Benezet’s students explored their world through measurement, estimation, and mental math. Check out my PUFM Series for mental math thinking strategies that build your child’s understanding of number patterns and relationships.
Still there is no formal instruction in arithmetic.
By means of foot rules and yard sticks, the children are taught the meaning of inch, foot, and yard. They are given much practise in estimating the lengths of various objects in inches, feet, or yards.
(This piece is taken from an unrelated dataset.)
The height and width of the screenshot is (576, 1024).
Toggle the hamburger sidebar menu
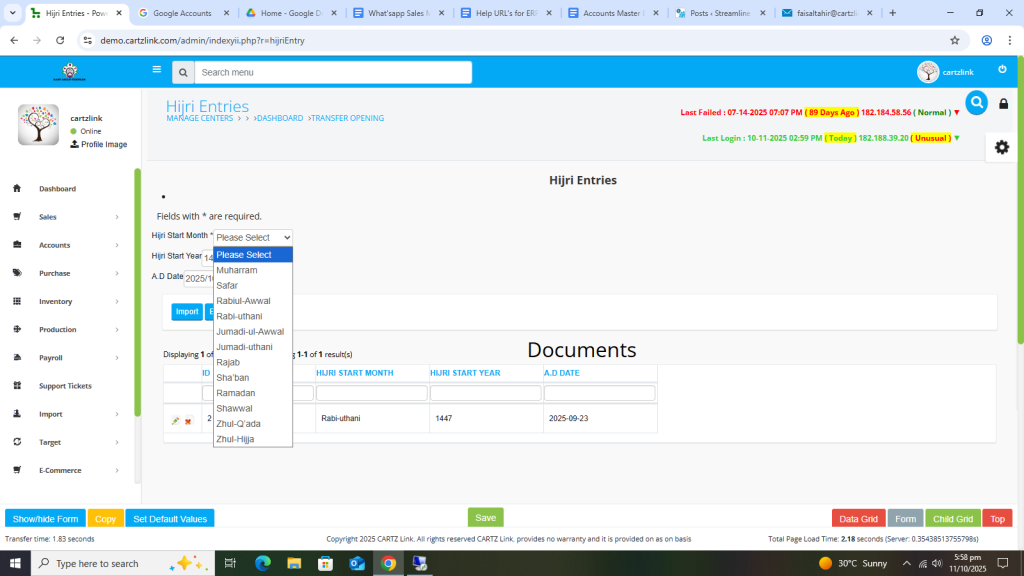(156, 70)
Each member of the class, for example, is asked to set down on paper his estimate of the height of a certain child, or the width of a window, or the length of the room, and then these estimates are checked by actual measurement.
The children are taught to read the thermometer and are given the significance of 32 degrees, 98.6 degrees, and 212 degrees.
They are introduced to the terms “square inch,” “square foot,” and “square yard” as units of surface measure.
With toy money [or real coins, if available] they are given some practise in making change, in denominations of 5′s only.
All of this work is done mentally. Any problem in making change which cannot be solved without putting figures on paper or on the blackboard is too difficult and is deferred until the children are older.
Toward the end of the year the children will have done a great deal of work in estimating areas, distances, etc., and in checking their estimates by subsequent measuring. The terms “half mile,” “quarter mile,” and “mile” are taught and the children are given an idea of how far these different distances are by actual comparisons or distances measured by automobile speedometer.
The table of time, involving seconds, minutes, and days, is taught before the end of the year. Relation of pounds and ounces is also taught.